The spelling, the reasoning... aarrghhhh I can't even read through this.


----------



## wetbeaver (Nov 26, 2011)

there only yabbies boys. i say put the kingies legal limits to 70 to 75cm


----------



## wetbeaver (Nov 26, 2011)

people say im trying to justify my self, but once again i cant state the obvious anymore in my words about my contradiction with the rules. 
at times like these i wish i had a gopro as alot of people on this thred dont even know the yabbies patterns and the size differences. so what im saying would come across sounding like a justification


----------



## wetbeaver (Nov 26, 2011)

with all due respect you must have tunnel vision mate. Im not understanding on whats not understandable other then my grammer. by all means belittle someone to give your self an ego and to feel 7ft tall
i think i prefer mr faulty as his atleast tries to pick faults but normally contradicts himself or is just to serious and needs to take a break. its good to be good at work but when your to serious at your hobbie to the point your getting into other peoples business then its not a hobbie, you may as well go out and get a job in the industry. the thing i find very funny is that originally it was talking about yabbies, now its uncontrolled politics, talk about chinese whispers.you and mr faulty should go out fishing together as i think you two will get along well with each other.


----------



## Kilgore (Jan 30, 2012)

The general principle that I understand in preserving fish/seafood stocks works along the line that it is better to take several or even many small ones than to take the successful large breed stock. With respect to slow growing species like bream then this even more important. 
Regards Kilgore


----------



## paffoh (Aug 24, 2006)

what people are having trouble with is the size limit. You informed members of your possesion limit after initial post, then justify the size limit breach/general fishing laws that applies in nsw, as you know the stretch of water (how many, if any are over 12cm long?)


----------



## surfersam88 (Mar 28, 2008)

Hello Wettie

I recommend trying to cook them the way Finnish people cook their crayfish - you use water, salt & dill - with or without a little sugar. If you can, use home grown dill & include the dill flowers. The *most important* part of it is to cool them in the cooking water - if you're concerned by overcooking then put the saucepan in a sink of cold water to cool quickly.

best

surfersam


----------



## wetbeaver (Nov 26, 2011)

sorry paffoh, from the past have always had trouble with mr faulty and automatically went into the defence mode from his comment. why does it take you to describe it to me then for them to just ask a basic question
so i can give a friendly answer as i don't like trying to read minds or assume. and i did put a attachment for fisheries rules second or third comment. and have made a video clip and now trying to upload it to youtube to show you the consistency of the yabbies.

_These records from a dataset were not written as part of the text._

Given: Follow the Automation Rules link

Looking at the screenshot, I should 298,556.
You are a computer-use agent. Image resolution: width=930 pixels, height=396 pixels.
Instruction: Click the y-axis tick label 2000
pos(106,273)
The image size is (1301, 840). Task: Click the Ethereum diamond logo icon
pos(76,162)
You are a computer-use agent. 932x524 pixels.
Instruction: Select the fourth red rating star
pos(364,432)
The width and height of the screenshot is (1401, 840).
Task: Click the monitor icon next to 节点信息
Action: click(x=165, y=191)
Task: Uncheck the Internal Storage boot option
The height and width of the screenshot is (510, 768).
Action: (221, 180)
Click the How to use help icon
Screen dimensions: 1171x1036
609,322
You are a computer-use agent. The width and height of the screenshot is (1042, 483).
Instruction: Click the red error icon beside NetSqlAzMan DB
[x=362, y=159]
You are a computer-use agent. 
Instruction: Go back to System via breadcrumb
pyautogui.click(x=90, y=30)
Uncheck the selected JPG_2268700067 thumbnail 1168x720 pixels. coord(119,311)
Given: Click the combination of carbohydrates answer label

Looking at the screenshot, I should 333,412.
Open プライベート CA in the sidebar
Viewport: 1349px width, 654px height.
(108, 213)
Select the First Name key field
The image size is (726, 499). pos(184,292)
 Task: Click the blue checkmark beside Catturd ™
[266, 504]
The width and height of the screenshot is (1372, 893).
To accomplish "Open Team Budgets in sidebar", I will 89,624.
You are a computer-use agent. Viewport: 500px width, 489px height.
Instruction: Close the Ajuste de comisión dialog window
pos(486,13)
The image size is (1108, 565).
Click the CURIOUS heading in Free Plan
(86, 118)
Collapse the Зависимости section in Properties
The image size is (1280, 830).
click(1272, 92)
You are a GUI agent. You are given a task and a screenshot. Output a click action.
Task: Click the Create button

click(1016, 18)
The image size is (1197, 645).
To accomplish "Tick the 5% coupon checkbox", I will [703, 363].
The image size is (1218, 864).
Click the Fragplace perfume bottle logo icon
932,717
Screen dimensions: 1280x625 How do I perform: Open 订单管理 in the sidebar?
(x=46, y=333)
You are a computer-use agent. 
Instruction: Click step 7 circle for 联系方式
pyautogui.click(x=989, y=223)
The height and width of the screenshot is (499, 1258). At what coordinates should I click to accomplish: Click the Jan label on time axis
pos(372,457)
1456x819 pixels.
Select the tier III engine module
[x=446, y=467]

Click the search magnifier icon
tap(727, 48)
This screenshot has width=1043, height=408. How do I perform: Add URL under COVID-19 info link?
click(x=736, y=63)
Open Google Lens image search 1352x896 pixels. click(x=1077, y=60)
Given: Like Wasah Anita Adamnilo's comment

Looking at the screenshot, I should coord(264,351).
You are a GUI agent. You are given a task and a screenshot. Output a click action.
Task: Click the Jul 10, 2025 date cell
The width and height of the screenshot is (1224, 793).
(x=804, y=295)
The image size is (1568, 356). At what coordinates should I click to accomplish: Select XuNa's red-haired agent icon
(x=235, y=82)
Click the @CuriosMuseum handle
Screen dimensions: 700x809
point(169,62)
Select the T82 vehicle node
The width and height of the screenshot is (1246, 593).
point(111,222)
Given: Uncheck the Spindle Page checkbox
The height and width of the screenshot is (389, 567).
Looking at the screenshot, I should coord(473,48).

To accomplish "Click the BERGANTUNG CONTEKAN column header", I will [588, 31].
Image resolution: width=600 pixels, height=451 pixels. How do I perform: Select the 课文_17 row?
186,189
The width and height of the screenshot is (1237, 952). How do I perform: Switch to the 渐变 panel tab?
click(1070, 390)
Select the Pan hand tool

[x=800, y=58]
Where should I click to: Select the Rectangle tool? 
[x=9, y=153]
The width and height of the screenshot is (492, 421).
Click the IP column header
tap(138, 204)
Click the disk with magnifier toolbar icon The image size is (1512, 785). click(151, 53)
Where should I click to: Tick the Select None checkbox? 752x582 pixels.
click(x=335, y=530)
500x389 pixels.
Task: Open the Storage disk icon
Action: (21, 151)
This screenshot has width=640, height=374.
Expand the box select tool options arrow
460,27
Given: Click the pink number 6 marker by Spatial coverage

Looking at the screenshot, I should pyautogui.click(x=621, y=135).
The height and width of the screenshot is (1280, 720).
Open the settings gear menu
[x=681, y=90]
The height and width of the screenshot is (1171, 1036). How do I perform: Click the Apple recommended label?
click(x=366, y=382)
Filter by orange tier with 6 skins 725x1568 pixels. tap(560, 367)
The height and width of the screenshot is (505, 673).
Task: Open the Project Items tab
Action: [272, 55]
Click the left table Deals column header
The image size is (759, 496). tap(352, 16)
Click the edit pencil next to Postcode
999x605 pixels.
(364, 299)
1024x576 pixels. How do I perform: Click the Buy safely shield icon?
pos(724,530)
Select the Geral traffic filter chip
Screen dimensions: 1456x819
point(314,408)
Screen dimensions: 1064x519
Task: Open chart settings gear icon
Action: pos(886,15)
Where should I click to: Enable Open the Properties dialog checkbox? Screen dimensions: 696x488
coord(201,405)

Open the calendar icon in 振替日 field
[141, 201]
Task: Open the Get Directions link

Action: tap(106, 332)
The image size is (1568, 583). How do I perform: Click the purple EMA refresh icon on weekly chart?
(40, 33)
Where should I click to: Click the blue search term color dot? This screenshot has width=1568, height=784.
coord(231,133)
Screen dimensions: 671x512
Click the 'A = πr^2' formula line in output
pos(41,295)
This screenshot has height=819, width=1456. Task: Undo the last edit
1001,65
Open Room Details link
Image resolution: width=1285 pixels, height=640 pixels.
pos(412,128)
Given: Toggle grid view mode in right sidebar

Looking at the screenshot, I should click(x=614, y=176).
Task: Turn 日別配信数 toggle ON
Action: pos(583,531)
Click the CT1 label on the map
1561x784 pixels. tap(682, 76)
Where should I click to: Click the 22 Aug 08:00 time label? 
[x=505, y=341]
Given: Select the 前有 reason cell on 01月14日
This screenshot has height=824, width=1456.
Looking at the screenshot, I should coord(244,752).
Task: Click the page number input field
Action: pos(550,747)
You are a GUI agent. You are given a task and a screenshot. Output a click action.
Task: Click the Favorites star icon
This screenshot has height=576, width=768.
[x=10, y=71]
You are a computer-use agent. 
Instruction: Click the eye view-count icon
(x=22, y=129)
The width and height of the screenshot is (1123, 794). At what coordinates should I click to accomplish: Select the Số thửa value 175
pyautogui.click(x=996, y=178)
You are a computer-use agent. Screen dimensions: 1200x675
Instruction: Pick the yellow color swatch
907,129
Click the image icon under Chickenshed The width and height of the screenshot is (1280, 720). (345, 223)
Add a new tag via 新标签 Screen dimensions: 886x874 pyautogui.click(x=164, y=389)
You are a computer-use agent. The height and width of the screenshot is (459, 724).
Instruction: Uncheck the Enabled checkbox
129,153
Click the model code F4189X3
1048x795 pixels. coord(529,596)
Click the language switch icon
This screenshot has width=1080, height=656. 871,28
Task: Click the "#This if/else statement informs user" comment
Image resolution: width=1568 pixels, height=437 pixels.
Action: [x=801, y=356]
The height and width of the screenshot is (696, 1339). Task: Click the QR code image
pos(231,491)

the big one i court in this video clip the biggest 17cm and let go and same with 5 to 6 little ones that 2 i measured were 10cm and are way to small


----------



## MrFaulty (May 15, 2008)

Patwah, want to go fishing, the beaver says we will get along LOL

Beaver, I have only commented on one other thread of yours, and just like this one, it made little sense - but maybe Im a dopey bugger!

My only comment (which you somehow took offence to at the beginning of this thread) was that you should know the rules (size limits, bag limits, and seasonal restrictions) prior to taking thge "fish". The crayfish you caught are a reasonably slow growing species from waterways which are in a healthy state; I have no problems takening what is legal, but if you don't know the rules, then how can you know what is or isn't legal.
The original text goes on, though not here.